Nizmodeen told Matthew Gayle, a British barrister in Trinidad hired by the family, that he wanted ‘closure’ before he died and so would reveal the location of McKay’s body. 

He said: ‘At the farmhouse there’s a wooden gate, there’s a few wooden gates, it has barn beside, barn beside, and ten foot forward, ten foot this side [left], the body’s somewhere around there. 

‘Next to the barbed wire fence, about three foot [from the fence].’ 

Muriel was kidnapped after the brothers tailed a chauffeured Rolls Royce belonging to Murdoch that was on loan to her husband Alick McKay.  

She was abducted in the brothers’ Volvo and taken to Rooks Farm, where they lived with Arthur’s wife and children, who were on holiday at the time. 

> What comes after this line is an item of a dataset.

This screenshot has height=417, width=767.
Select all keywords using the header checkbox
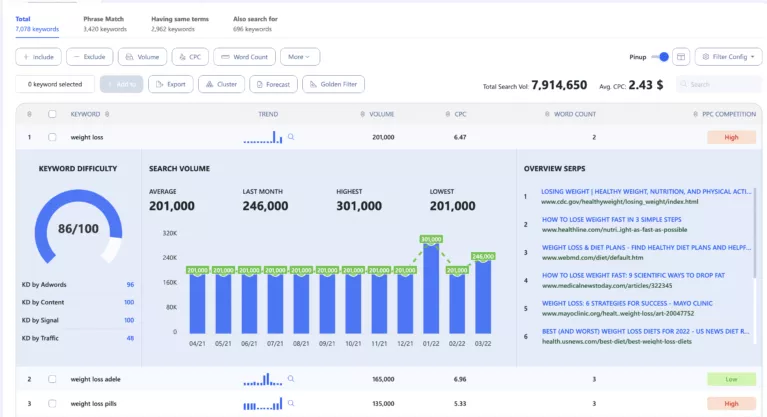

Newspaper executive  McKay returned home to find the telephone ripped off the wall, the contents of his wife’s handbag strewn over the hall. 

Muriel McKay’s family (pictured in January 1970) are pressuring the police to excavate the farmhouse where she is thought to been buried in a bid to find her remains

He later received a call from a man demanding £1 million — equivalent to £20 million today — if Muriel was to be returned alive, sparking the UK’s first high-profile, kidnap-for-ransom case.     

Over the 40-day ordeal the brothers, who claimed to be a mafia group called M3, sent three letters and made 18 further calls demanding the money. 

They also sent McKay’s husband five letters allegedly written by Muriel, including one in which she said she was cold and blindfolded, as proof of life. 

Two attempts by police to deliver fake notes to the kidnappers failed but the second try led officers to Rook’s Farm, where Muriel was taken by the brothers. 

Nizmodeen told the lawyer he was the only person who buried McKay, refusing to implicate his brother Arthur who was also convicted for her murder. 

He also protested he had not killed McKay, maintaining instead that she had collapsed and later died from a heart attack while sitting downstairs in the farmhouse. 

‘This will forever haunt me for the rest of my days,’ Nizmodeen said, adding he had fed ‘fried rice’ to McKay after kidnapping her. His brother Arthur died in prison in 2009. 

Nizmodeen Hosein protested he had not killed McKay, maintaining instead that she had collapsed and later died from a heart attack while sitting downstairs in the farmhouse (pictured)

Nizmodeen also agreed to talk to Muriel’s sister Dianne, 81, in a video call.   

She said: ‘I was dreading speaking with him. At first I wrote him a letter and I couldn’t do it, I felt physically ill. Since then I’ve got more into it and eventually I was able to front him up on a Zoom call. 

‘He told me he wanted closure before he met his maker. I felt utter relief when he said she’s buried at the farm.

‘I’ve just thought about it so much over the years. For years I had terrible dreams of them throwing my mother in the sea.

‘We haven’t had a good Christmas since it happened. To me it’s a horrible time, it’s the anniversary of it happening and New Year I find particularly upsetting. We always went abroad at Christmas so we could avoid the issue.

Dianne added: ‘It’s always there in the back of your mind somewhere. It makes you more anxious — I lock the doors and moved abroad to somewhere in the middle of nowhere, I retreated to a very isolated place.

‘You didn’t know whether to cry, or to accept, it was a very confusing emotion. You cannot grieve, you cannot accept, because there was no body…

‘When he told us those details, he said where it was, how to get there, how many steps, it was quite a lot of detail and I thought, “My God, he’s telling the truth, he can’t be making this up”.’ 

Dianne said the revelation gave her ‘a sense of comfort, just to think she was buried somewhere’ especially as ‘there was so much horrible speculation about being fed to pigs.’

She said she was ‘desperately keen to find [Muriel’s] body’ and that if remains were found she and her siblings would have to decide what to do with them.